1. Award Subject to Acceptance of Agreement. The Award shall be null and void unless the Holder (a) accepts this Agreement by executing the Award Notice in the space provided therefor and returning an original execution copy of the Award Notice to the Company (or electronically accepts this Agreement within the Holder’s stock plan account with the Company’s stock plan administrator according to the procedures then in effect), (b) if required by the Company, executes and returns one or more irrevocable stock powers to facilitate the transfer to the Company (or its assignee or nominee) of all or a portion of the shares of Stock subject to the Award if any shares of Stock are forfeited pursuant to Section 4 or if required under applicable laws or regulations and (c) agrees to abide by all administrative procedures established by the Company or its stock plan administrator, including any procedures requiring the Holder to notify the Company of any proposed sale of any Stock acquired upon the vesting of this Award. As soon as practicable after the Holder has executed such documents and returned them to the Company, the Company shall cause to be issued in the Holder’s name the total number of shares of Stock subject to the Award.

2. Rights as a Stockholder. Except as otherwise provided in this Agreement, the Holder shall have all rights as a holder of the Stock subject to the Award, including, without limitation, voting rights, the right to receive dividends and other distributions thereon, and the right to participate in any capital adjustment applicable to all holders of Stock unless and until such shares are forfeited pursuant to Section 4 hereof; provided, however, that a distribution with respect to shares of Stock (including, without limitation, a stock dividend or stock split), other than a regular cash dividend, shall be delivered to the Company (and the Holder shall, if requested by the Company, execute and return one or more irrevocable stock powers related thereto) and shall be subject to the same restrictions as the shares of Stock with respect to which such dividend or other distribution was made.

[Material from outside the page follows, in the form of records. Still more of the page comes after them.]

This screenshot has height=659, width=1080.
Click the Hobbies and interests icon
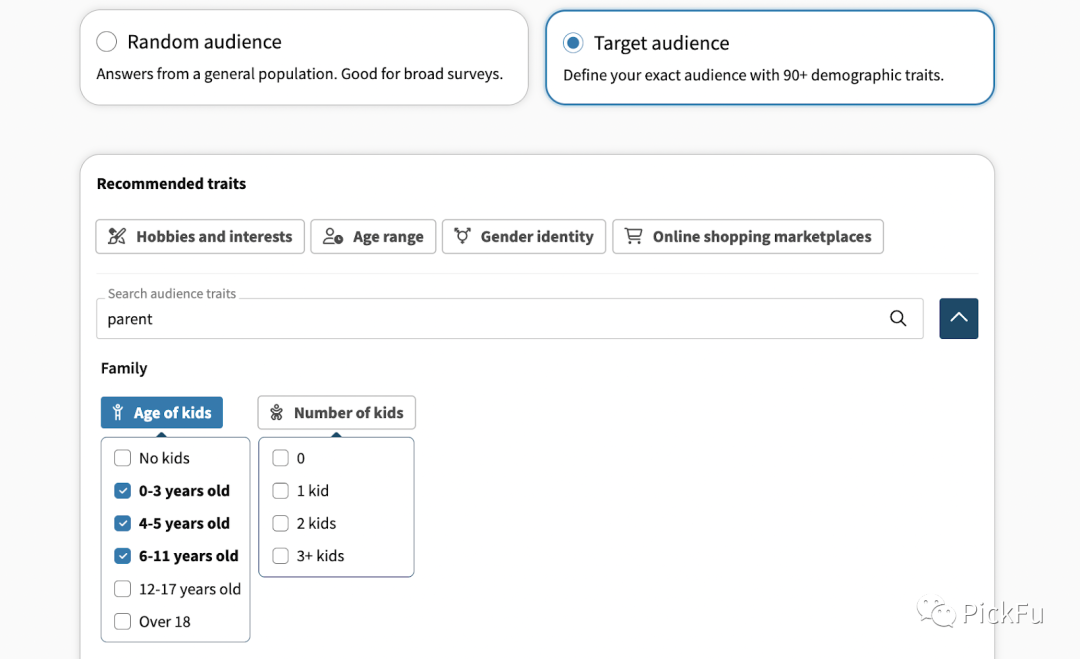point(117,237)
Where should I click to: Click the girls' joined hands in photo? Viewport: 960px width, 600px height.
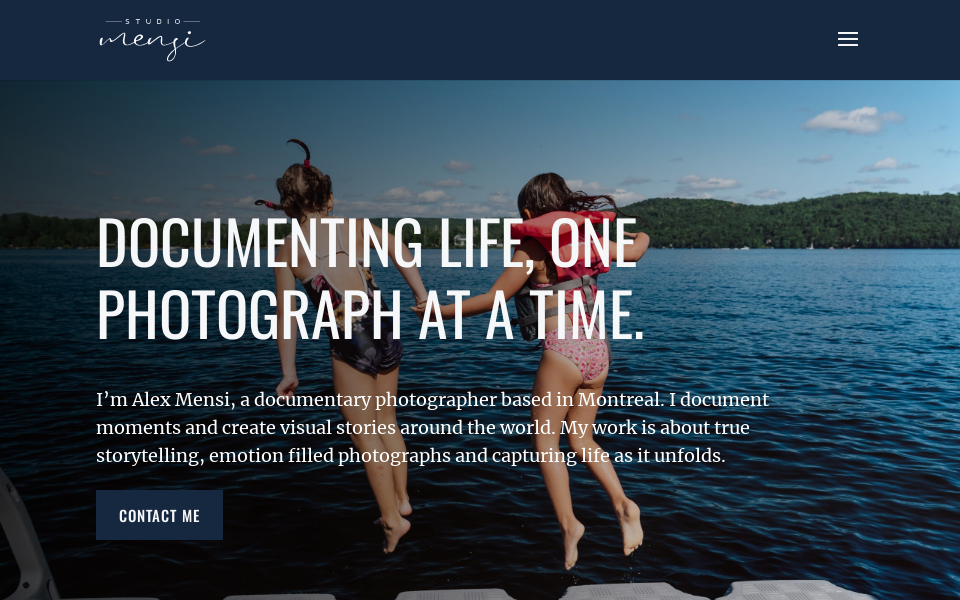click(x=420, y=304)
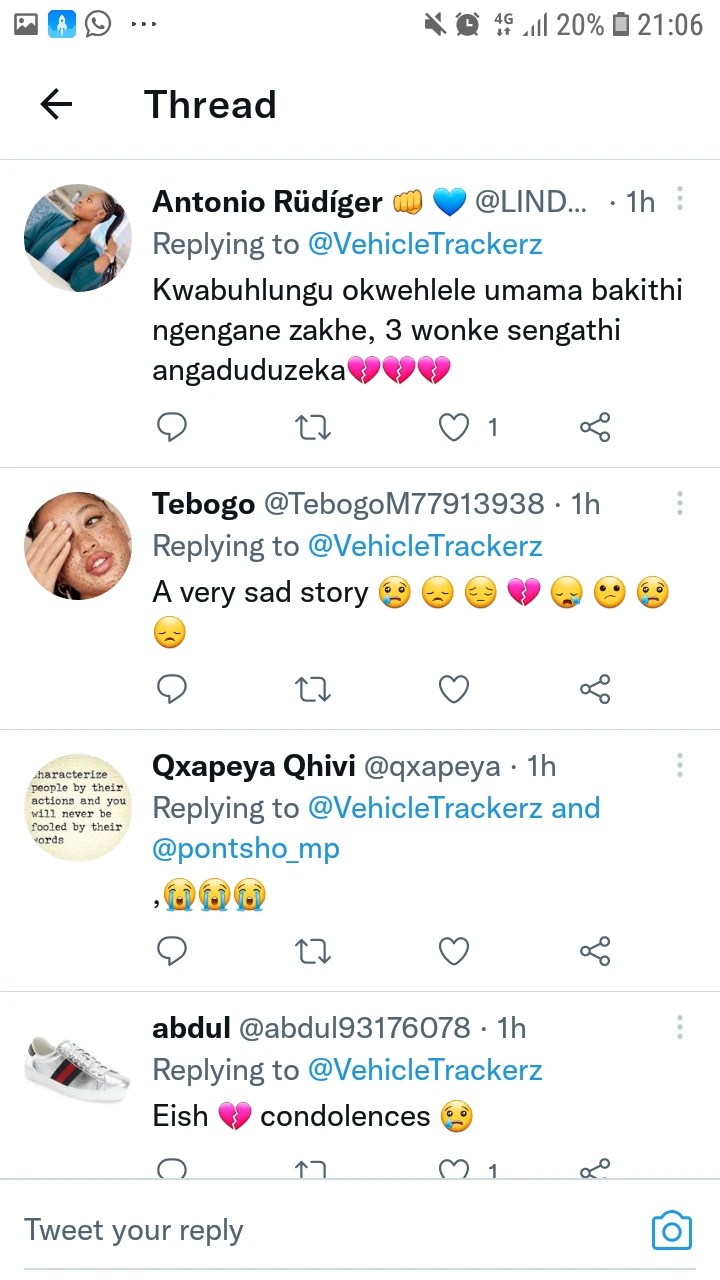Viewport: 720px width, 1280px height.
Task: Reply to Antonio Rüdiger's tweet
Action: coord(172,428)
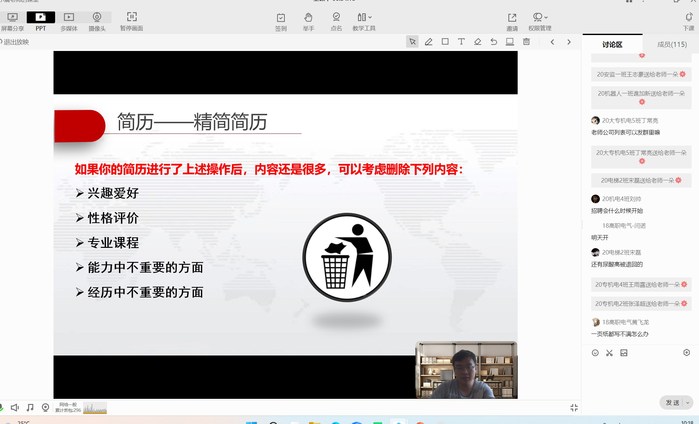Click the 签到 sign-in icon
This screenshot has width=699, height=424.
(281, 19)
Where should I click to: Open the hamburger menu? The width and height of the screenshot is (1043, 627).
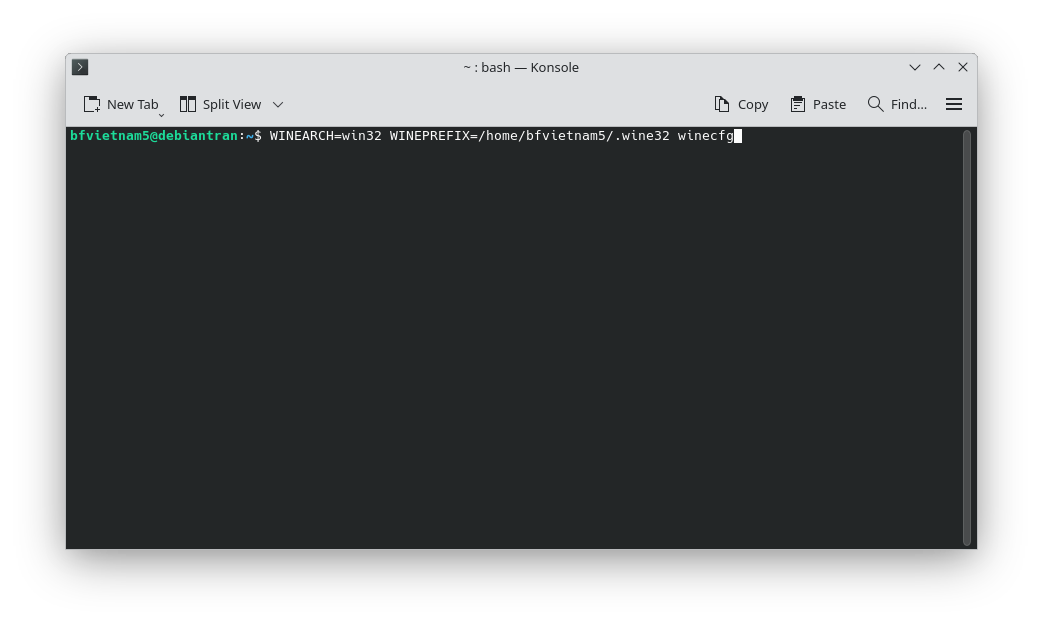tap(954, 104)
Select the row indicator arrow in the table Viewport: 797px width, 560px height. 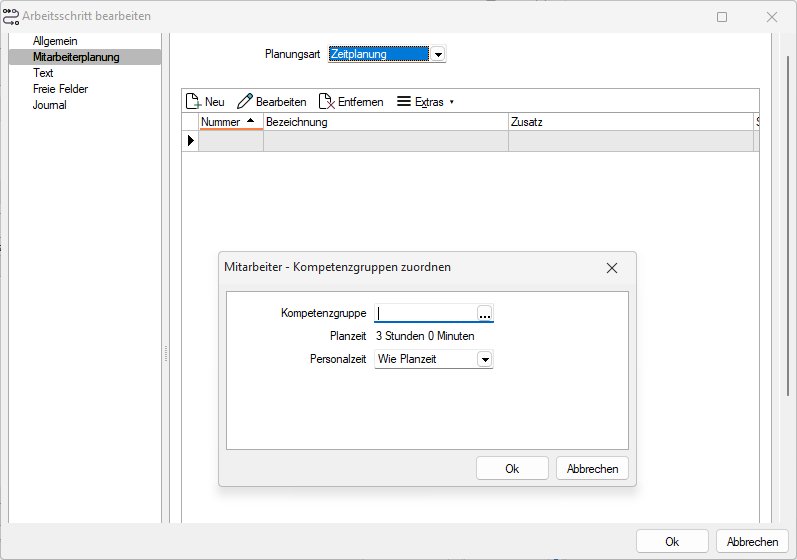coord(191,141)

3. Custody and Delivery of Shares. The shares of Stock subject to the Award shall be held by the Company or by a custodian in book entry form, with restrictions on the shares of Stock duly noted, until such Award shall have vested, in whole or in part, pursuant to Section 4 hereof, and as soon thereafter as practicable, subject to Section 6.1 hereof, the vested Stock shall be delivered to the Holder as the Holder shall direct. Alternatively, in the sole discretion of the Company, the Company shall hold a certificate or certificates representing the


shares of Stock subject to the Award until such Award shall have vested, in whole or in part, pursuant to Section 4 hereof, and the Company shall as soon thereafter as practicable, subject to Section 6.1 hereof, deliver the certificate or certificates for the vested Stock to the Holder and destroy the stock power or powers relating to the vested Stock delivered by the Holder pursuant to Section 1 hereof. If such stock power or powers also relate to unvested Stock, the Company may require, as a condition precedent to delivery of any certificate pursuant to this Section 3, the execution and delivery to the Company of one or more stock powers relating to such unvested Stock.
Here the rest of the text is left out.